**WORK INSTRUCTIONS**
Copy exactly the line that contains "Click into the Folder Name field" plus all remaining lines of the data, and leave out every line before it.
----
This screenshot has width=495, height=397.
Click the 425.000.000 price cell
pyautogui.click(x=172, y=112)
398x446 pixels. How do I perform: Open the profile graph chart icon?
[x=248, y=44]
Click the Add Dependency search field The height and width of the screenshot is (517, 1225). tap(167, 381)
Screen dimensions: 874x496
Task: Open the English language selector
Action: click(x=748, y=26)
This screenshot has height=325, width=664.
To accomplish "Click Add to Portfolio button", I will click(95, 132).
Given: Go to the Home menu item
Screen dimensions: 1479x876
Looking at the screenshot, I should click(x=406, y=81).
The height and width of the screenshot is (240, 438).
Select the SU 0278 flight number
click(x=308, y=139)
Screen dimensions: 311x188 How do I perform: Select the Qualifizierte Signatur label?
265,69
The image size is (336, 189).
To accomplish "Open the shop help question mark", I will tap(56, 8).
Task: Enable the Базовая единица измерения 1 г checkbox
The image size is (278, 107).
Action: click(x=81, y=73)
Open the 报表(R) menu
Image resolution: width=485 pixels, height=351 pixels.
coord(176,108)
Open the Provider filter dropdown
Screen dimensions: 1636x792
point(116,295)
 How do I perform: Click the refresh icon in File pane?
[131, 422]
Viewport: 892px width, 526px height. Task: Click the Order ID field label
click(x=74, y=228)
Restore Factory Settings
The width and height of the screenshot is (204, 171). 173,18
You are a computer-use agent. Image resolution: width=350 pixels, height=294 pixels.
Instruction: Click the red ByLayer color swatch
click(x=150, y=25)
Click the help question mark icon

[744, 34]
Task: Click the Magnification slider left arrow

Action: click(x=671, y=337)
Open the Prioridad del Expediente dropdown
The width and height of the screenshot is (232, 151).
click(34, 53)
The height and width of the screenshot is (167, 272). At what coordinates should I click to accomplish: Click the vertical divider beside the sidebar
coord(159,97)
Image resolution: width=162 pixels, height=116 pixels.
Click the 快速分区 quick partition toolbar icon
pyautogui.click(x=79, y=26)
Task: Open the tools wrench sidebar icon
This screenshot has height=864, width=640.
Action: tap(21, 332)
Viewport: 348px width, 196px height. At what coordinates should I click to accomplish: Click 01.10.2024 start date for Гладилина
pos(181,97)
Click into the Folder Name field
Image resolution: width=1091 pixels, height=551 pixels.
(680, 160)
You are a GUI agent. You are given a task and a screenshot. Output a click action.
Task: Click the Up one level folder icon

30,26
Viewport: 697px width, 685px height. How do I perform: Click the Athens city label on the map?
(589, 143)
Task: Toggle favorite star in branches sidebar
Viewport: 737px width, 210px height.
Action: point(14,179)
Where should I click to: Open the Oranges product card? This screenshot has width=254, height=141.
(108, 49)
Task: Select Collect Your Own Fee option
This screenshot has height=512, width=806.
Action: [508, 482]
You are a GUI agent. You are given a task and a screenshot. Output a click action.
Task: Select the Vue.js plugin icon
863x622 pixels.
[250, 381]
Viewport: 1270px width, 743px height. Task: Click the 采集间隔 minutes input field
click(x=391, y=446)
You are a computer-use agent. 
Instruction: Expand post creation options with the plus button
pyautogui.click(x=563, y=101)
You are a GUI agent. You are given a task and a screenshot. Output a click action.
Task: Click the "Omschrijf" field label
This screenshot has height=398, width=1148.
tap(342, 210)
----
**FINAL ANSWER**
Click into the Folder Name field
Image resolution: width=1091 pixels, height=551 pixels.
(680, 160)
You are a GUI agent. You are given a task and a screenshot. Output a click action.
Task: Click the Up one level folder icon

30,26
Viewport: 697px width, 685px height. How do I perform: Click the Athens city label on the map?
(589, 143)
Task: Toggle favorite star in branches sidebar
Viewport: 737px width, 210px height.
Action: point(14,179)
Where should I click to: Open the Oranges product card? This screenshot has width=254, height=141.
(108, 49)
Task: Select Collect Your Own Fee option
This screenshot has height=512, width=806.
Action: [508, 482]
You are a GUI agent. You are given a task and a screenshot. Output a click action.
Task: Select the Vue.js plugin icon
863x622 pixels.
[250, 381]
Viewport: 1270px width, 743px height. Task: Click the 采集间隔 minutes input field
click(x=391, y=446)
You are a computer-use agent. 
Instruction: Expand post creation options with the plus button
pyautogui.click(x=563, y=101)
You are a GUI agent. You are given a task and a screenshot. Output a click action.
Task: Click the "Omschrijf" field label
This screenshot has height=398, width=1148.
tap(342, 210)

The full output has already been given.